Believe me - my fairly recent lifestyle change hasn't gone without scrutiny. Some omnivores, such as author Anthony Bourdain in his book, Kitchen Confidential, claim, “Vegetarians, and their Hezbollah-like splinter faction, the vegans ... are the enemy of everything good and decent in the human spirit.” Pretty radical viewpoint, I'd say, but even as a vegetarian, I relinquished a chuckle.

New friends are often surprised to find out about my historical love affair with meat. I used to scoff at those who ordered their burgers well-done, and I always requested my birthday dinners consist of a practically still-bleeding/mooing slab of steak. People often ask, "How can you so easily give up something you love?" These are the people who, as the article puts it, "are suspicious of anyone who does not give in to the pleasure principle."

The answer is simple. I've found a new love - vegetables. Many meat-eaters can't even fathom the idea of a vegetable rivaling a cut of meat's pleasurable effects. Arguably, I cannot keep track of the number of times I've served a sans-meat dish to an
über-carnivore and been rewarded a satisfied moan.

Still, while food may have a powerful affect on affection, the potential for love between an herbivore and an omnivore is not entirely doomed.

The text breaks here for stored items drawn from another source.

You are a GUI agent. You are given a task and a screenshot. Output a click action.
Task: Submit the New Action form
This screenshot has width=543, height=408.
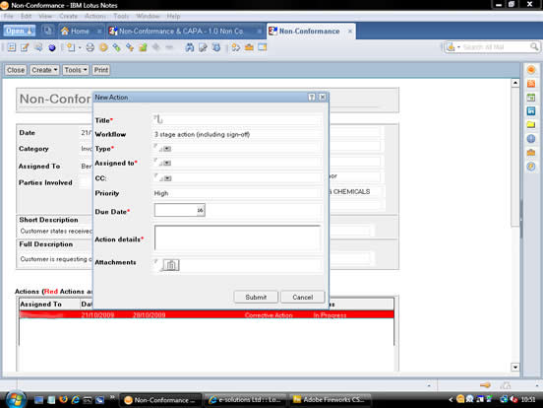point(256,297)
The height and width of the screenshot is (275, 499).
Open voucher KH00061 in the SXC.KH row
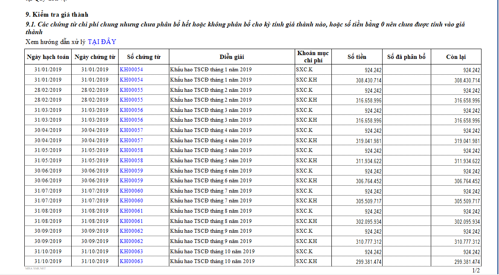(x=131, y=221)
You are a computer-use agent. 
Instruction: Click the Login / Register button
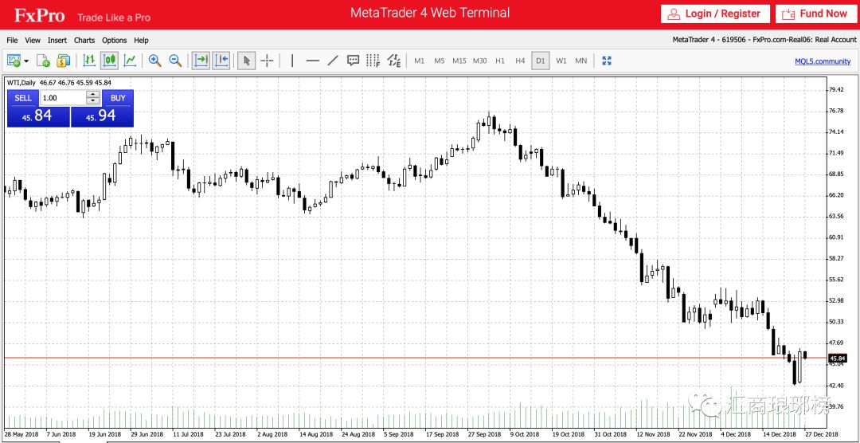[715, 14]
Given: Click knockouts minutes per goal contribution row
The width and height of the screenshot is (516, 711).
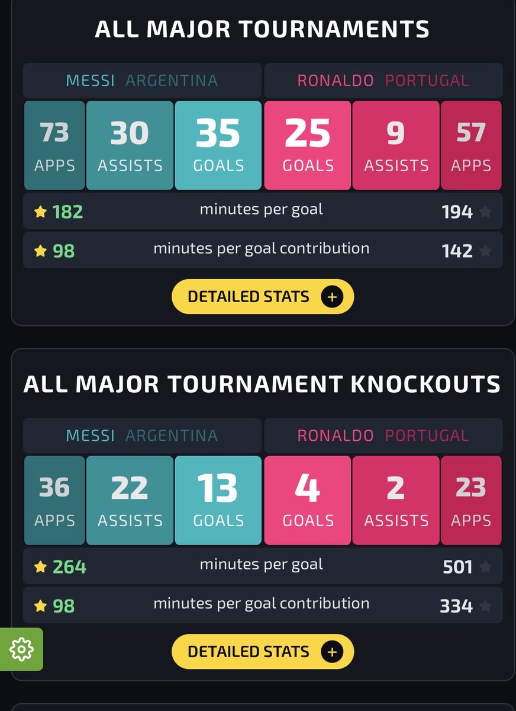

If a kosher man and a vegetarian woman can coexist
(see article), I see platefuls of hope for the cohabitation of leaf-eaters and meat-eaters alike.

After discussing the article with my meat-eating boyfriend, he views our future living arrangements and our potentially relationship-damaging, coexisting diets in a pretty blasé
way: "Eh - I can see us eating pretty much the same things together," he commented. "I'll just also be having a side of meat with my veggies."